A Babá: Rainha da Morte

Créditos da imagem: Netflix/Divulgação

Netflix

Crítica

A Babá - Rainha da Morte

Sem o carisma do primeiro, sequência de A Babá repete erros e acertos do original

Julia Sabbaga
10.09.2020
14h30

Se você gostou do primeiro A Babá e está se preparando para ver a sequência na Netflix, tenho uma recomendação: não reveja o original logo antes. A Babá: Rainha da Morte, novamente dirigido por McG, está repleto de repetições de seu antecessor, desde frases a golpes idênticos. A quantidade de autorreferências é tão grande que levanta a questão: será que ele se considera clássico assim?

Como costume, a sequência de A Babá ganha grandiosidade. Na trama, os personagens do ritual satânico do primeiro filme retornam para assombrar Cole (Judah Lewis), o pobre garoto que ficou traumatizado com acontecimentos de dois anos atrás, e ainda lida com as consequências de sua reputação de louco, já que os eventos do original, causados por sua babá Bee (Samara Weaving), não deixaram evidências. Desta vez, no entanto, não estamos em uma vizinhança pacata, mas em um vasto deserto, que promete uma fotografia mais ousada e, basicamente, a substituição de aranhas do porão por cobras em seu meio-ambiente. 

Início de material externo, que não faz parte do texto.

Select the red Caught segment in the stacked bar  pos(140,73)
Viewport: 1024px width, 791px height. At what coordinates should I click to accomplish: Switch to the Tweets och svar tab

Apesar de simpático e ainda confiante no seu clima de anos 80 que funciona, A Babá: Rainha da Morte perde muito o seu sentimento de galhofa, tão presente no primeiro filme, principalmente pela escolha de elevar a produção. Isso inevitavelmente enfraquece um de seus melhores méritos, o charme do tosco. Mais do que isso, a sequência decepciona principalmente pela ausência do protagonismo de Weaving, de longe o maior triunfo do original, e brinca constantemente com a expectativa de sua aparição. 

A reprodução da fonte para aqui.